> [Data provided]
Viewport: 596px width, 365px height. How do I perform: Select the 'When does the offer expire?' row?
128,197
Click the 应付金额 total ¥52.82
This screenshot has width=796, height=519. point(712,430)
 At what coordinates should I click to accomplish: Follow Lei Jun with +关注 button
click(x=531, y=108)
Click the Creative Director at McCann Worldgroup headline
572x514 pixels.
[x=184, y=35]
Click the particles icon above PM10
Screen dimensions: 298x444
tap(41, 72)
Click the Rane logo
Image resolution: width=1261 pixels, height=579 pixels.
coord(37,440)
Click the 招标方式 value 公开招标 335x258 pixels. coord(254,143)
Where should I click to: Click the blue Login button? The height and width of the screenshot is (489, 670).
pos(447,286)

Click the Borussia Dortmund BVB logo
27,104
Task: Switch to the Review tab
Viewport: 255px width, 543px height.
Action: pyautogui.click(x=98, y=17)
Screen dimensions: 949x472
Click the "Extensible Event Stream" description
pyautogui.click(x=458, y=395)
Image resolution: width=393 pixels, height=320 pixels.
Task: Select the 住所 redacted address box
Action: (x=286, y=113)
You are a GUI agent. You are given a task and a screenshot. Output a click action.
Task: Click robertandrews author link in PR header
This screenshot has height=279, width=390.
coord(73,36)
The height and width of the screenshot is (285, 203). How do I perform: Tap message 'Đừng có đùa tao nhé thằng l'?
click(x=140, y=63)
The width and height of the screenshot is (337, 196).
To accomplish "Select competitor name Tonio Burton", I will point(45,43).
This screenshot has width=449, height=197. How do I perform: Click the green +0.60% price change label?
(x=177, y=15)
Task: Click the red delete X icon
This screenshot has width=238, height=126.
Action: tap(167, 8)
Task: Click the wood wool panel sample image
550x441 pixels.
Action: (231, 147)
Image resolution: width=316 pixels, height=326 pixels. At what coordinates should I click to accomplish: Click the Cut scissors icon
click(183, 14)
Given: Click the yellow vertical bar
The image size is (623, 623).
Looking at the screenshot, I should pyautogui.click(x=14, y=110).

> [Requirement]
Set down exactly, and only, the lines of the data above from the line containing "Viewport: 255px width, 543px height." through the last one.

> [The completed task]
Viewport: 255px width, 543px height.
Action: pyautogui.click(x=98, y=17)
Screen dimensions: 949x472
Click the "Extensible Event Stream" description
pyautogui.click(x=458, y=395)
Image resolution: width=393 pixels, height=320 pixels.
Task: Select the 住所 redacted address box
Action: (x=286, y=113)
You are a GUI agent. You are given a task and a screenshot. Output a click action.
Task: Click robertandrews author link in PR header
This screenshot has height=279, width=390.
coord(73,36)
The height and width of the screenshot is (285, 203). How do I perform: Tap message 'Đừng có đùa tao nhé thằng l'?
click(x=140, y=63)
The width and height of the screenshot is (337, 196).
To accomplish "Select competitor name Tonio Burton", I will point(45,43).
This screenshot has width=449, height=197. How do I perform: Click the green +0.60% price change label?
(x=177, y=15)
Task: Click the red delete X icon
This screenshot has width=238, height=126.
Action: tap(167, 8)
Task: Click the wood wool panel sample image
550x441 pixels.
Action: (231, 147)
Image resolution: width=316 pixels, height=326 pixels. At what coordinates should I click to accomplish: Click the Cut scissors icon
click(183, 14)
Given: Click the yellow vertical bar
The image size is (623, 623).
Looking at the screenshot, I should pyautogui.click(x=14, y=110).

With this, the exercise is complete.